Tuesday 5 October 2010

Sudjinah, Ingatan Memecah Gelombang (bagian2)

'Women on Trial, Jakarta, February 1975. From left to right: Suharti Harsono, Sri Ambar Rukmiati, Sudjinah and Sulami.'   From Tapol, Indonesia: The Prison State, p. 12.
Sudjinah dan penanya

Sudjinah bukan hanya seorang politikus dan aktivis perempuan, tetapi ia juga seorang jurnalis sekaligus sastrawan. Cerpen-cerpennya banyak ditemukan, terutama di Harian Rakjat, dengan memakai nama S. Djin sebagai nama pena. Disinilah Sudjinah memainkan idealisme dan buah pikirnya, perjuangan pikiran atas kondisi sosial masyarakat saat itu bersama ketidakberuntungan perempuan di tengah masyarakat.

Cerpen S. Djin yang berjudul “Onah di Tepi Ciliwung,” dimuat di Harian Rakjat edisi 16 Juli 1955 itu mengisahkan tentang kehidupan Onah, gadis miskin yang diangkat anak oleh Mak Idjah, seorang mucikari yang tak kalah melarat. Cerita mengambil latar tempat di kompleks lokalisasi kelas teri di seputaran kali Ciliwung, Jakarta, dengan kurun waktu pertengahan dekade 1950-an, masa di mana PKI sedang merajut impian kejayaannya.

Lazimnya aktivis perempuan, aroma perjuangan emansipasi wanita langsung terendus manakala kisah S. Djin sampai pada segmen keprihatinan Onah kepada gadis-gadis binaan ibu angkatnya yang terpasung di lembah hitam :

“Onah tahu dengan nyata dari dekat, bahwa Hindun, Romlah, dan lain-lain adalah manusia-manusia yang berjiwa, bukan boneka-boneka yang tak merasa. Ia tahu, bagaimana Hindun, si Manis yang masih muda itu pernah menangis semalam-malaman, karena mencintai Kasim. Kasim pemuda tampan yang pernah datang padanya sekali dua kali, merajuknya dengan kata-kata madu tentang cinta dan perkawinan, tetapi kemudian tak lagi kembali.”

Dari penggalan fragmen di atas terlihat ada dua hal yang hendak dibidik S. Djin terkait dengan perjuangan nasib kaum Hawa.
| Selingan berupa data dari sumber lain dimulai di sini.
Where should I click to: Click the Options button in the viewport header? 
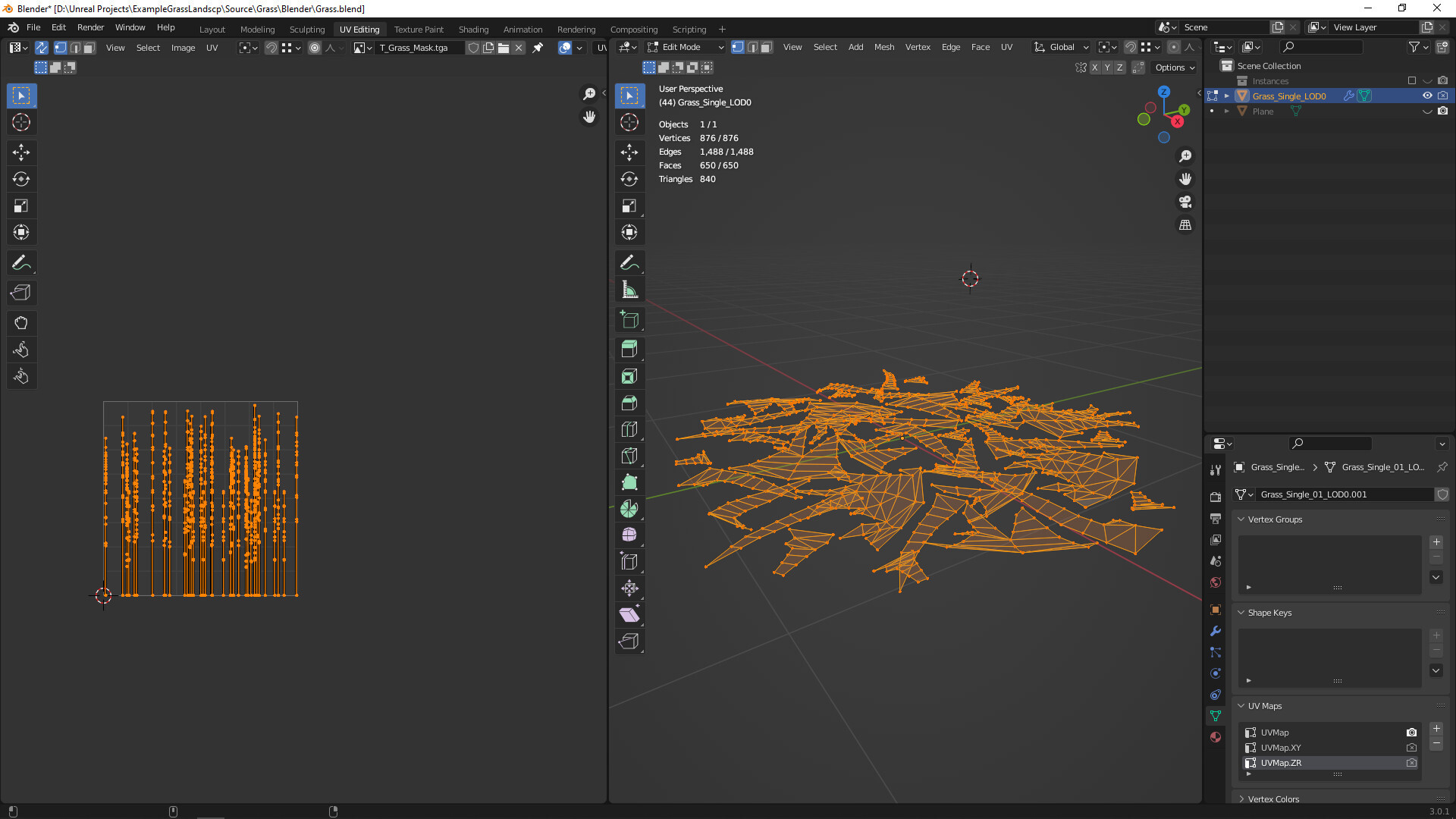[1171, 67]
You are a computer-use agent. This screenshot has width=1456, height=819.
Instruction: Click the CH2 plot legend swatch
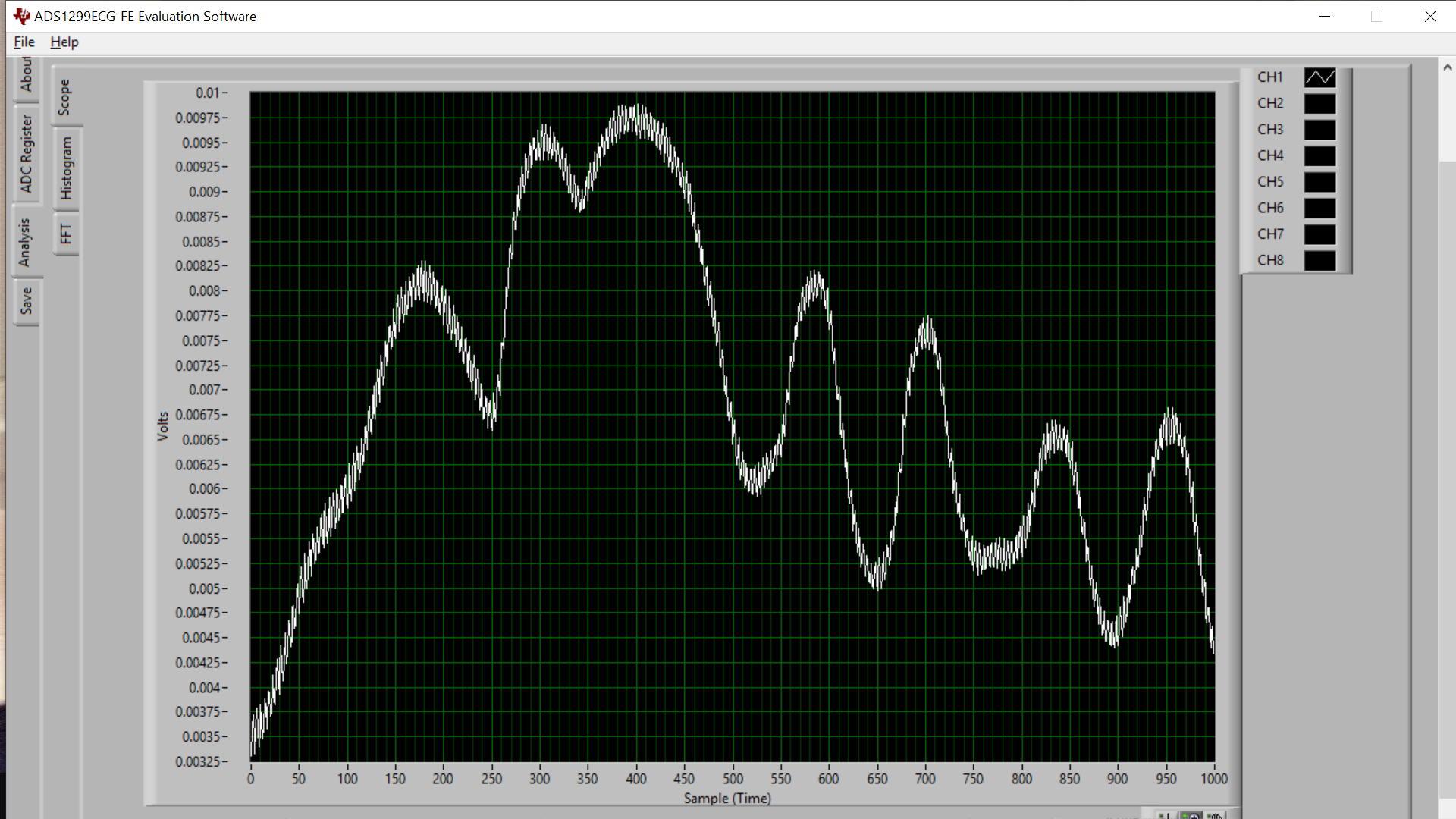1320,103
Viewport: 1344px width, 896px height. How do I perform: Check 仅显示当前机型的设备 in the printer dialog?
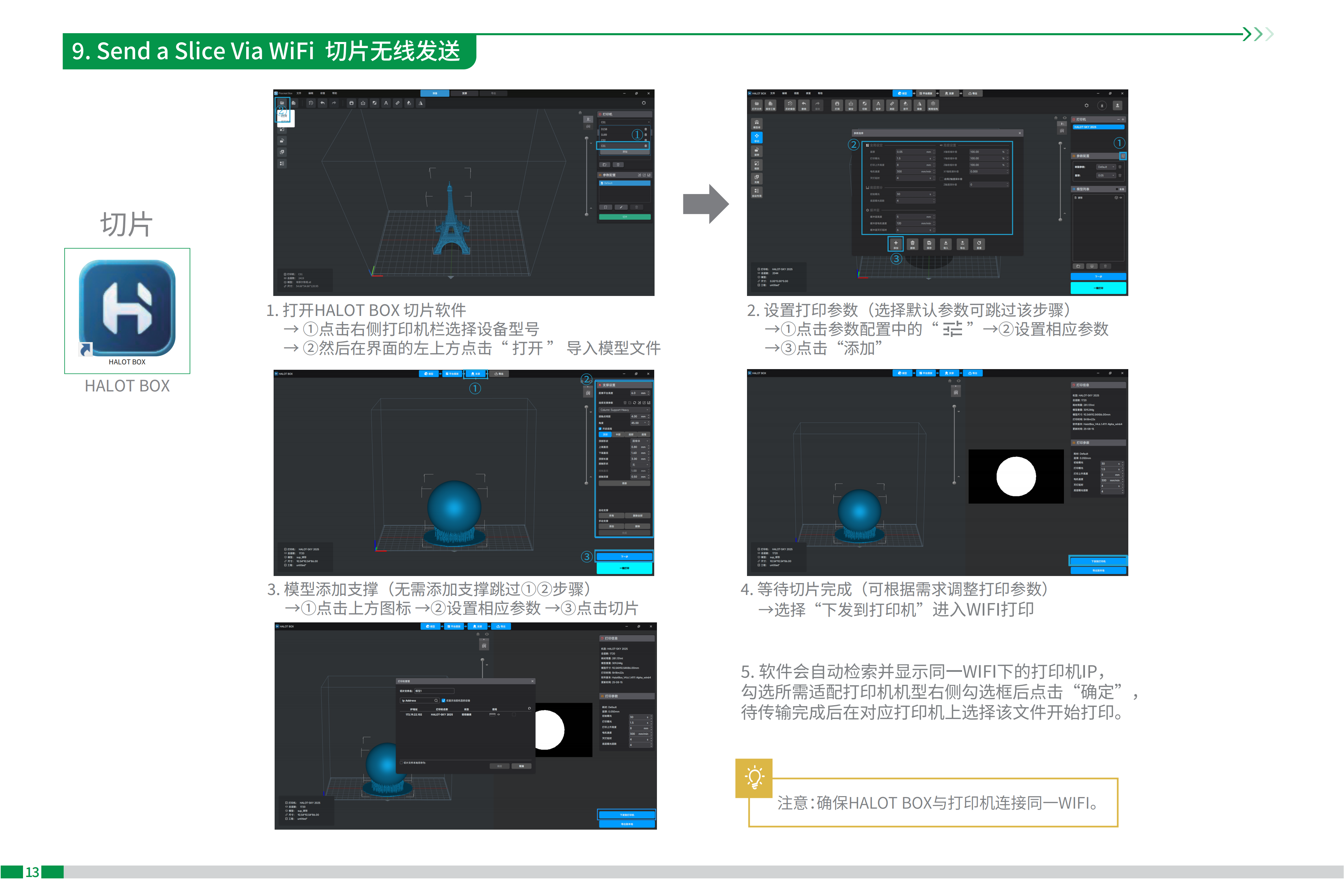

Pertama, bahwa para perempuan yang menjadi korban kehidupan dengan terpaksa menjalani karir sebagai penjaja kenikmatan adalah manusia yang juga harus dihargai harkat dan martabatnya.

Kedua, persoalan klasik ihwal arogansi kaum lelaki, bahwa makhluk berjenis pria seringkali mengibuli perempuan. Hindun, salah seorang penghuni kompleks yang bersahabat dengan Onah, sangat mencintai Kasim, sementara Kasim justru pernah beberapa kali gencar merayu Onah dengan sekantung tebal berisi bualan semanis gula tentang kesakralan cinta dan indahnya perkawinan.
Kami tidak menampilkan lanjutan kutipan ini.